#### [THE EXERCISE]
Turn the part that opens with the line containing "Given: Open Edge favorites hub list" and closes with the line containing "Looking at the" into a two-column CSV with the headers item and answer. Give one row for each item, put each field in quotes with line breaks replaced by spaces, and leave the pictures out.

## START EXERCISE INPUT

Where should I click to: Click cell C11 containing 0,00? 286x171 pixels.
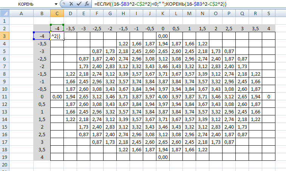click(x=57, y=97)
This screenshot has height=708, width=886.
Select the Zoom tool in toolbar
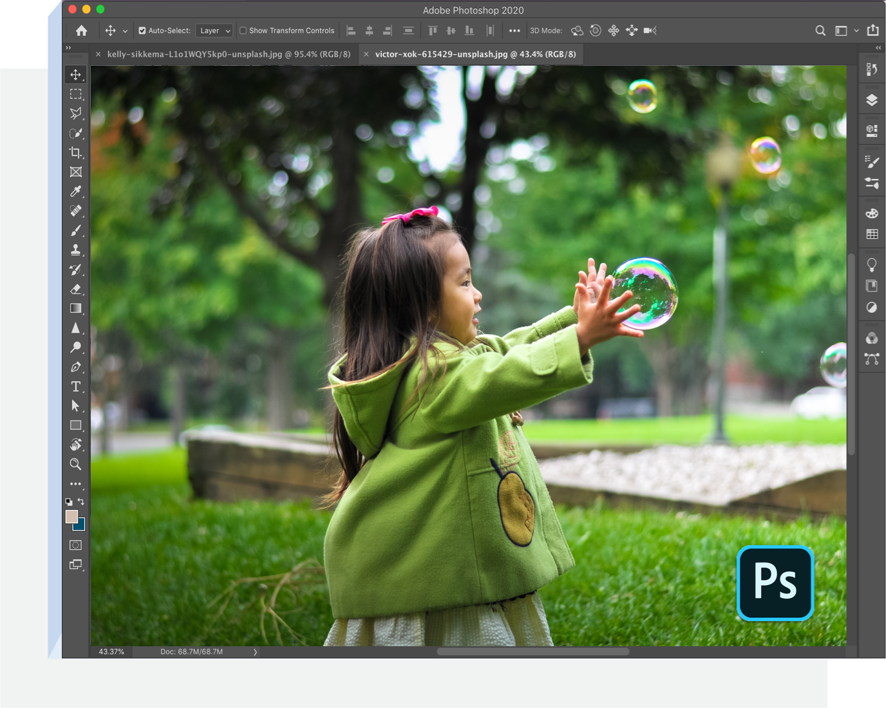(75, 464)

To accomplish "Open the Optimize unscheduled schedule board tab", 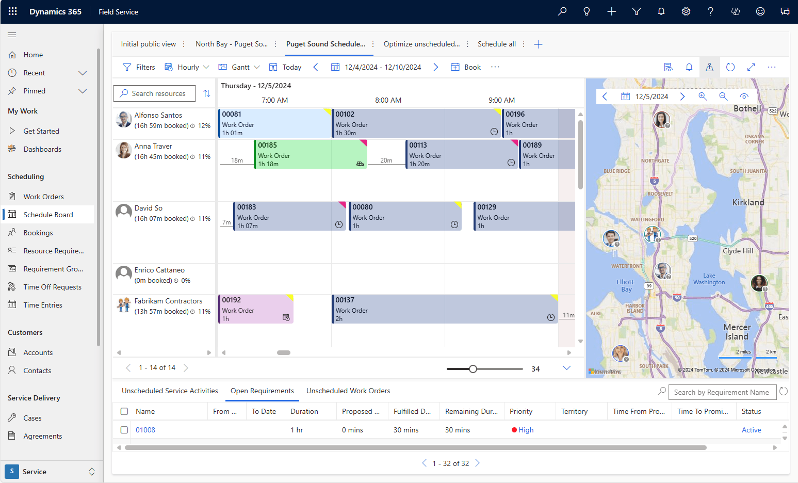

## END EXERCISE INPUT
## START EXERCISE INPUT

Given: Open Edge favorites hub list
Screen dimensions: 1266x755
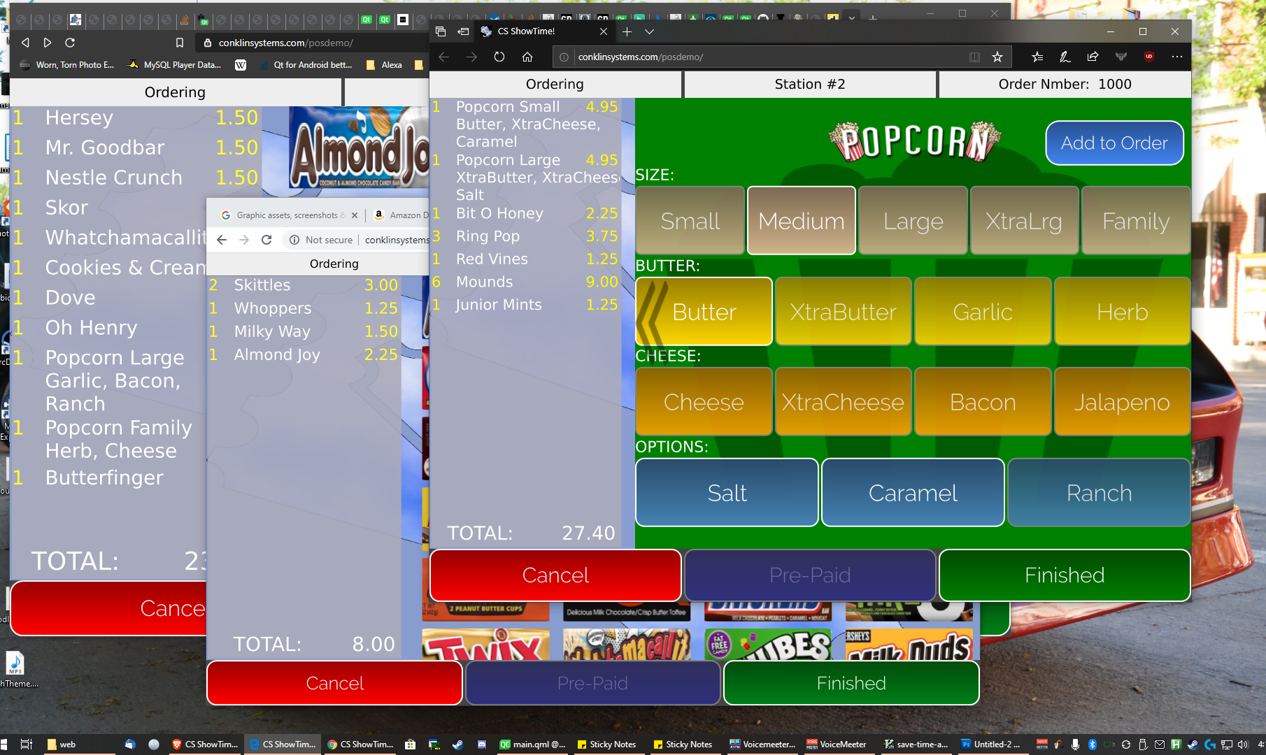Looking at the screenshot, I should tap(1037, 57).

## END EXERCISE INPUT

#### [RESULT]
item,answer
"Given: Open Edge favorites hub list Screen dimensions: 1266x755","Looking at the screenshot, I should tap(1037, 57)."